The current implementation uses an IPL theorem prover based on the sequent calculus called LJT as presented in:

[D. Galmiche, D. Larchey-Wendling. _Formulae-as-Resources Management for an Intuitionistic Theorem Prover_ (1998)](http://citeseer.ist.psu.edu/viewdoc/summary?doi=10.1.1.35.2618).
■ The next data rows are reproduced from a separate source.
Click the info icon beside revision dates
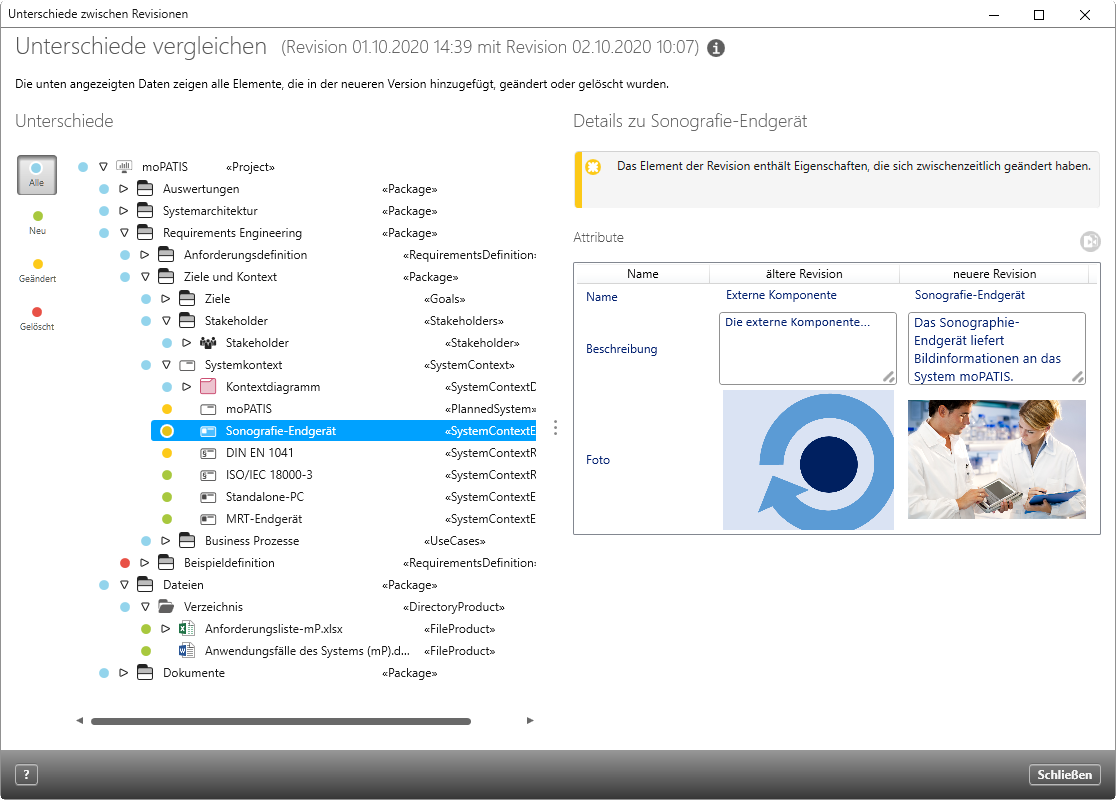 click(716, 48)
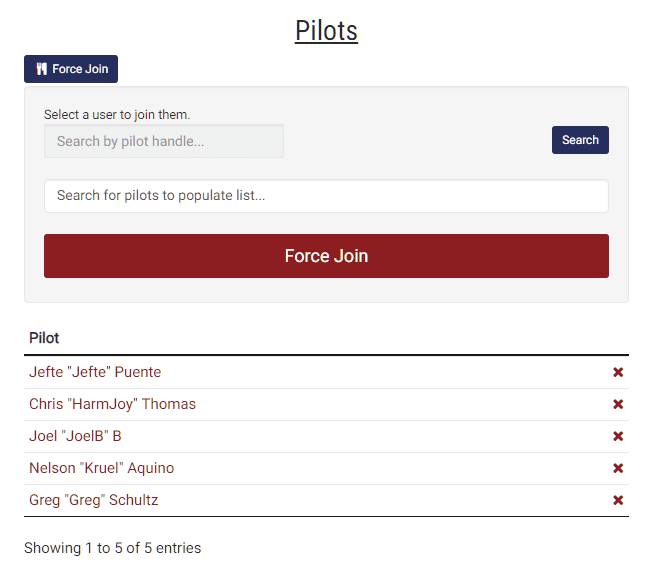Remove Nelson Kruel Aquino via X icon
Screen dimensions: 654x568
click(x=618, y=468)
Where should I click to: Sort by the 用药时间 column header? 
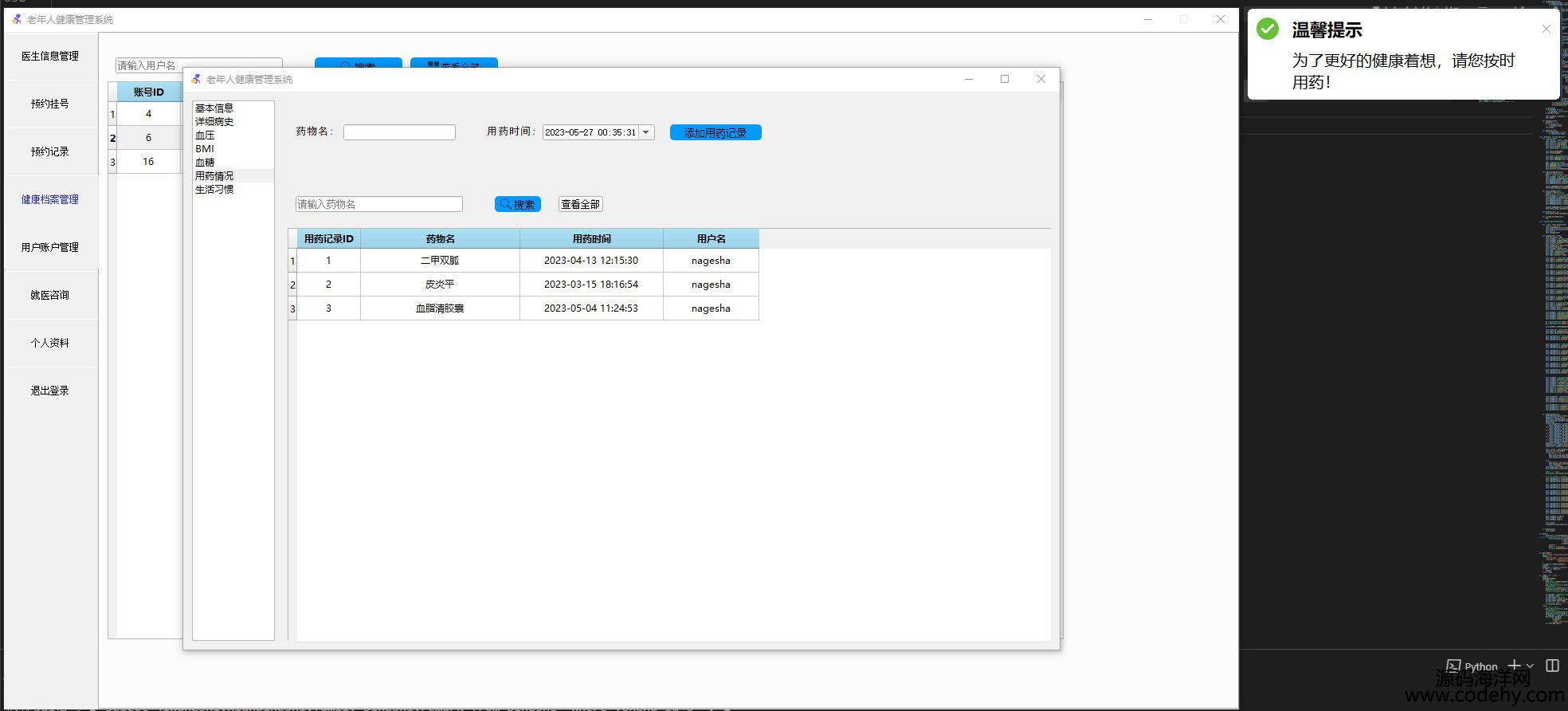(x=591, y=238)
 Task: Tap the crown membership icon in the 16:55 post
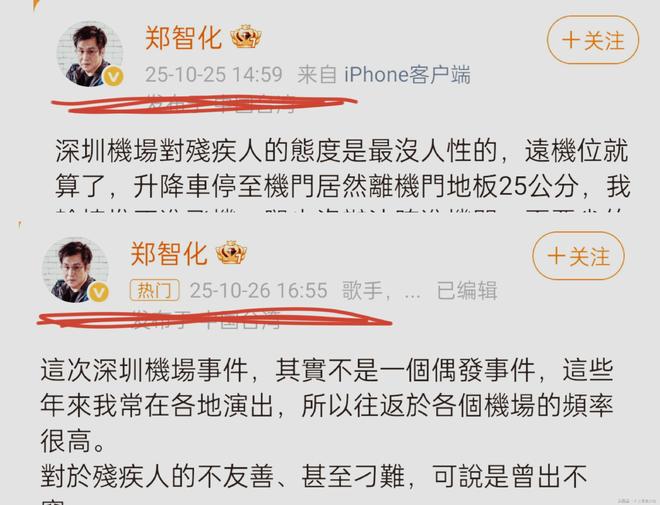(x=231, y=252)
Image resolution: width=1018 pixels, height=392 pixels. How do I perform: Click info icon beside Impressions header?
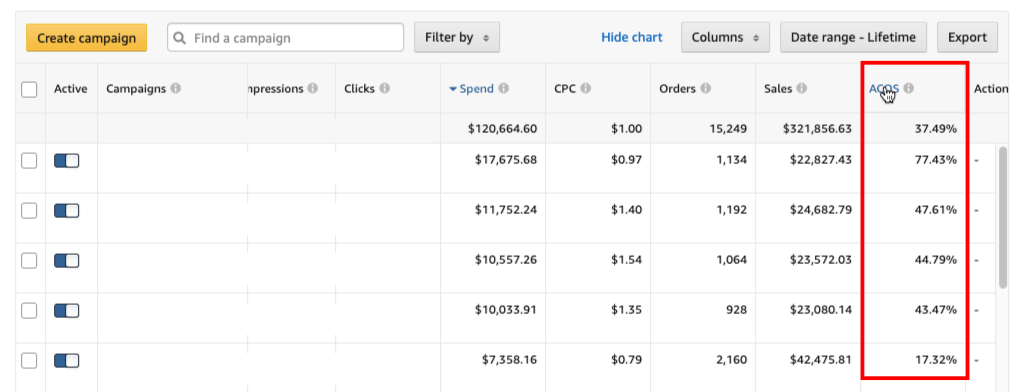coord(313,88)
In 5th Workshop on Logic, Language, Information and Computation, WoLLIC'98, Sao Paulo.

Some changes were made to the order of LJT rules, and some trivial additional rules implemented, in order to generate as many as possible different implementations, and also in order to support Scala case classes and case objects (i.e. named conjunctions).

The original presentation of LJT is found in:

[R. Dyckhoff, _Contraction-Free Sequent Calculi for Intuitionistic Logic_, The Journal of Symbolic Logic, Vol. 57, No. 3, (Sep., 1992), pp. 795-807](https://rd.host.cs.st-andrews.ac.uk/publications/jsl57.pdf).

For a good overview of approaches to IPL theorem proving, see these talk slides:

[R. Dyckhoff, _Intuitionistic Decision Procedures since Gentzen_ (2013)](http://apt13.unibe.ch/slides/Dyckhoff.pdf)

See the [youtube presentation](https://youtu.be/cESdgot_ZxY) for more details about how `curryhoward` works.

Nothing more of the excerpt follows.